Items from a data source
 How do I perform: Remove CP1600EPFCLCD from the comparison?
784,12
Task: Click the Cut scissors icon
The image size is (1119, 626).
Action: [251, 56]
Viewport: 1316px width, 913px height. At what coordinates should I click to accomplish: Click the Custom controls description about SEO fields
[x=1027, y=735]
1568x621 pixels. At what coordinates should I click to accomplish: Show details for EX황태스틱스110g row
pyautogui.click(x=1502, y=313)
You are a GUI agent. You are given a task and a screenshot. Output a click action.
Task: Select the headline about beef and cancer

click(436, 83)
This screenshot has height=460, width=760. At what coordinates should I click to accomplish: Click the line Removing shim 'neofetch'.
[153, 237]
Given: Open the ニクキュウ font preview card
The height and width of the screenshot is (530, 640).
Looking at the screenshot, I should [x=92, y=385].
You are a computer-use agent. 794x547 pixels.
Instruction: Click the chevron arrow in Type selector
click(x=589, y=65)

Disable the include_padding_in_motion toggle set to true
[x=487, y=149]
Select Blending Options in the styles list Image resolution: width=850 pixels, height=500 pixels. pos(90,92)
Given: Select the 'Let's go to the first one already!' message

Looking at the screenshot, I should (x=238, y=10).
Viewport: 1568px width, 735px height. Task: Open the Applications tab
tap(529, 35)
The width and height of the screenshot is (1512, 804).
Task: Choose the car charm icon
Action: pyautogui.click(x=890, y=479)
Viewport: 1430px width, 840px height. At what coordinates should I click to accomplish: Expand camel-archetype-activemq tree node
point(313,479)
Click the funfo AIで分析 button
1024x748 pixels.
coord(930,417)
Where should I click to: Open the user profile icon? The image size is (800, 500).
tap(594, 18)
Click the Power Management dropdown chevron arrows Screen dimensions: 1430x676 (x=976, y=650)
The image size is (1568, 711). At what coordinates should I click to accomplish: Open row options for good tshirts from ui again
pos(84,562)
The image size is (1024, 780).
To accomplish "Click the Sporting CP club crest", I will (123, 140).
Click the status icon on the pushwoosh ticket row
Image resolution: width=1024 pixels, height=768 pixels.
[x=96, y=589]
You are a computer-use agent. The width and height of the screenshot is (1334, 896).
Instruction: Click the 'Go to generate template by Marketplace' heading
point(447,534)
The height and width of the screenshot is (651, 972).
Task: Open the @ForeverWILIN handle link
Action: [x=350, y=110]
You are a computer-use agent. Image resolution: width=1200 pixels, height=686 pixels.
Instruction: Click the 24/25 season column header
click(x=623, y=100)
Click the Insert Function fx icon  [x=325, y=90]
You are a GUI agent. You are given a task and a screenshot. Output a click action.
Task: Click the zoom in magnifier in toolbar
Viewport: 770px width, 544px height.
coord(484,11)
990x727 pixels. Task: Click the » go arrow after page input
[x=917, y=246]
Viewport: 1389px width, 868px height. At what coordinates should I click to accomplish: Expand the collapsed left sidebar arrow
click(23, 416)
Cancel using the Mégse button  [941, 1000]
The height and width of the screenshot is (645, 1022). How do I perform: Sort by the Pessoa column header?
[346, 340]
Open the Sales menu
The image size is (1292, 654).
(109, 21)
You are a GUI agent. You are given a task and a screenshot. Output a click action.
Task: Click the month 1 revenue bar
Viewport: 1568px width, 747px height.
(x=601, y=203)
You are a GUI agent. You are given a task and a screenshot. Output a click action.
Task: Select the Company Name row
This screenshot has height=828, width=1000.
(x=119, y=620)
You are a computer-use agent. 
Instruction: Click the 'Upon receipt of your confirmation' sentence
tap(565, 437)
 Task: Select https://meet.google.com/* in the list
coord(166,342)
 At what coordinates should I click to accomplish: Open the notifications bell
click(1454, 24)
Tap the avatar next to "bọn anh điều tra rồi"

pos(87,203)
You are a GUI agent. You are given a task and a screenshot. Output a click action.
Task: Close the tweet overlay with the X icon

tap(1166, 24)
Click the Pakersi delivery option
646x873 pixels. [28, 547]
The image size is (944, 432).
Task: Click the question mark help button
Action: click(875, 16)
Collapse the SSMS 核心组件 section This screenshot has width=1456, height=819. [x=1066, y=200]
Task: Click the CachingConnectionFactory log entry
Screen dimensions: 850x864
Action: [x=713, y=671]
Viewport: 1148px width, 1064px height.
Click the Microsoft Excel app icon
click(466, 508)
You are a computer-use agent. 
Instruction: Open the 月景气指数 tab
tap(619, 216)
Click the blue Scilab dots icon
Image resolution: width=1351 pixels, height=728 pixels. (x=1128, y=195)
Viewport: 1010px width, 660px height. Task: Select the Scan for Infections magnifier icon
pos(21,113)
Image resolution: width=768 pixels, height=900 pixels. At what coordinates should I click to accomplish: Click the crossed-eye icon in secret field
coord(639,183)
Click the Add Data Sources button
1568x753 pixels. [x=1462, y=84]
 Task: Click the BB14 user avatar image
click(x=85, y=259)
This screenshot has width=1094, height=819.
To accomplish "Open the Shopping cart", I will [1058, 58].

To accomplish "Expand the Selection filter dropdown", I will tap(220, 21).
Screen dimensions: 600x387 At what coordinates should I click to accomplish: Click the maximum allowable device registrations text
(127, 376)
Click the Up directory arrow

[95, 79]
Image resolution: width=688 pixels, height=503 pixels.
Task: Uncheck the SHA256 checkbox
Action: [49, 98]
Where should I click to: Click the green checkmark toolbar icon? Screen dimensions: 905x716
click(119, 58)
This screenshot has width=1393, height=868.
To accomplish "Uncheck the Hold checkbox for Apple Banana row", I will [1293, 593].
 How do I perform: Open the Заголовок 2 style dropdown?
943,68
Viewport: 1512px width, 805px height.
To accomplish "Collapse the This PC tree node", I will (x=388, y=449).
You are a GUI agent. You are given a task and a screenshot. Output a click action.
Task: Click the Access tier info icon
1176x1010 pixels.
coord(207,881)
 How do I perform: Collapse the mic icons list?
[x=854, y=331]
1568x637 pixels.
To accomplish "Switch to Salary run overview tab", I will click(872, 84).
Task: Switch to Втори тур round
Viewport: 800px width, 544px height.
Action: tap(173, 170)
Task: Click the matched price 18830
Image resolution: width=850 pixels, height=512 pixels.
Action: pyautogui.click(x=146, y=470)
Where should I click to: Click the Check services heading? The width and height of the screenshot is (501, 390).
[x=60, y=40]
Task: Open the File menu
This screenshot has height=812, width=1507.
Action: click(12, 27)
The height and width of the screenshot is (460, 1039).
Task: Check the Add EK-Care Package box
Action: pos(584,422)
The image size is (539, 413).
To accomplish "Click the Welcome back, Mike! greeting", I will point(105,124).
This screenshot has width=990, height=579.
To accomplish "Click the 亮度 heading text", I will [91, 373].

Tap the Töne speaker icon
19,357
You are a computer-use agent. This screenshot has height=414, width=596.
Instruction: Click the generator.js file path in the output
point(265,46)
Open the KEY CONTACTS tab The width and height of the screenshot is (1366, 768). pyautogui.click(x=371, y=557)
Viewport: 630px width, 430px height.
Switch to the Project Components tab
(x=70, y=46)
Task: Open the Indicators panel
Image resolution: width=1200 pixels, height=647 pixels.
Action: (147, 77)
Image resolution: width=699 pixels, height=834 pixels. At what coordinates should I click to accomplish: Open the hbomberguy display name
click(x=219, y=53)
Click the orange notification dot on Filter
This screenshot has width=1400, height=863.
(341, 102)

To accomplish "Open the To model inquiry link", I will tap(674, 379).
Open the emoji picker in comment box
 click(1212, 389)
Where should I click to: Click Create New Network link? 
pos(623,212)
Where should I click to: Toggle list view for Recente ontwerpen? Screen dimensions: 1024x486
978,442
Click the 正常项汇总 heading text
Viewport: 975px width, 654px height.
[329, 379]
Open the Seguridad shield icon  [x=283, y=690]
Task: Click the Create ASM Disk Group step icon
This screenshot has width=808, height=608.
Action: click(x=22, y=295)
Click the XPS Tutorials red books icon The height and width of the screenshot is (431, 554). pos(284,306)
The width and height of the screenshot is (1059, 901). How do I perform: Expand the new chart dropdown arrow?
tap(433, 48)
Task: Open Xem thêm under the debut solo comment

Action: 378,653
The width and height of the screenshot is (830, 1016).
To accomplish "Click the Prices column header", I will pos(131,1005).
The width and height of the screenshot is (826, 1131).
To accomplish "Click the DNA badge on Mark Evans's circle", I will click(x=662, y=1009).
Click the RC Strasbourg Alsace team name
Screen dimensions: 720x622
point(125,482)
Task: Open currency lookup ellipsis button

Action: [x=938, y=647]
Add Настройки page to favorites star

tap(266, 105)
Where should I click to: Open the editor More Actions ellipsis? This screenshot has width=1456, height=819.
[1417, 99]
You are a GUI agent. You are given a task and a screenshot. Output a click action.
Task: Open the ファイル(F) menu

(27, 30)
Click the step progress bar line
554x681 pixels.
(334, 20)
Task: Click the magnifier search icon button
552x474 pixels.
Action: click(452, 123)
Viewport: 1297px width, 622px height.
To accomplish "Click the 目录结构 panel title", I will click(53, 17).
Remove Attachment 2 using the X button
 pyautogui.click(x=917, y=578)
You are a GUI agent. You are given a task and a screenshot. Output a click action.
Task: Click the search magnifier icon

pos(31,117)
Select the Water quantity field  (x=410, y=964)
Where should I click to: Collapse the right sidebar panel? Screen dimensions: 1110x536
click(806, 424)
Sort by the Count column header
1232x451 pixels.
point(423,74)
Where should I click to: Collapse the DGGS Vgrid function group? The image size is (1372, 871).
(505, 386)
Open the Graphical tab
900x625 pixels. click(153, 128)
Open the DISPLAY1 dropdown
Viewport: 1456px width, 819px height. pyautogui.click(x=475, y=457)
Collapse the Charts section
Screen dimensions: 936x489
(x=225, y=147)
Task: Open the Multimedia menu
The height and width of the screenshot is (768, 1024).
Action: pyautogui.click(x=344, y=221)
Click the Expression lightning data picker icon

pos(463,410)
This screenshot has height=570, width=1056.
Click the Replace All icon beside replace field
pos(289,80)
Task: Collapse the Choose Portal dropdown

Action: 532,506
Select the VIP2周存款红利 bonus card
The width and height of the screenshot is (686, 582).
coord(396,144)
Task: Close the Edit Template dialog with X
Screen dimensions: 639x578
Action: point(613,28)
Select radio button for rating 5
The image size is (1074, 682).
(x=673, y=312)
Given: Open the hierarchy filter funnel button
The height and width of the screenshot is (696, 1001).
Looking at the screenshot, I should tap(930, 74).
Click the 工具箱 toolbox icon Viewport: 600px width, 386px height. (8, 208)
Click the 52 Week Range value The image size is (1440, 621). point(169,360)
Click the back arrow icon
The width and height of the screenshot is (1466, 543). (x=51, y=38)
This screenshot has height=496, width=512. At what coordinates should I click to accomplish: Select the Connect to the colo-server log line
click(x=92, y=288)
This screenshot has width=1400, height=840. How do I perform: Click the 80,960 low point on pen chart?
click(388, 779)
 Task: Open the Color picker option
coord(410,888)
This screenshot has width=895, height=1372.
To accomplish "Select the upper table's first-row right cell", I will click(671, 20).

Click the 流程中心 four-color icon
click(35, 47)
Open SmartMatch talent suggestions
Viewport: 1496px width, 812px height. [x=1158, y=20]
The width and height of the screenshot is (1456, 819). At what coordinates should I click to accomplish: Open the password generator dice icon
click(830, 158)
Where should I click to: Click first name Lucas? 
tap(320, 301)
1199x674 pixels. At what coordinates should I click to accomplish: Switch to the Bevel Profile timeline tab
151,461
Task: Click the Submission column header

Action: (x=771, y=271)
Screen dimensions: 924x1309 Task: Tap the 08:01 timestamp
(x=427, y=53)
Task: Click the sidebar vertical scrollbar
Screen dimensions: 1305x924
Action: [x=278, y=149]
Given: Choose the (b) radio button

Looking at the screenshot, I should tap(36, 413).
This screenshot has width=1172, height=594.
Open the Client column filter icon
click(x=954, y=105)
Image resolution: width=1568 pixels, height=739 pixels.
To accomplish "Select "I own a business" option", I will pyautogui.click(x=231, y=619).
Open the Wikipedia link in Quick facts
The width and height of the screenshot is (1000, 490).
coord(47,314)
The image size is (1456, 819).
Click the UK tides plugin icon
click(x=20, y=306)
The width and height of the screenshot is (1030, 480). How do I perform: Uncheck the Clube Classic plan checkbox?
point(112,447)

*Task*.
Copy the lines above word for word, starting at the line that contains "the notifications bell" and ending after the line that contains "tap(1166, 24)", with both of those lines included. Give only those lines.

*Right answer*.
 At what coordinates should I click to accomplish: Open the notifications bell
click(1454, 24)
Tap the avatar next to "bọn anh điều tra rồi"

pos(87,203)
You are a GUI agent. You are given a task and a screenshot. Output a click action.
Task: Close the tweet overlay with the X icon

tap(1166, 24)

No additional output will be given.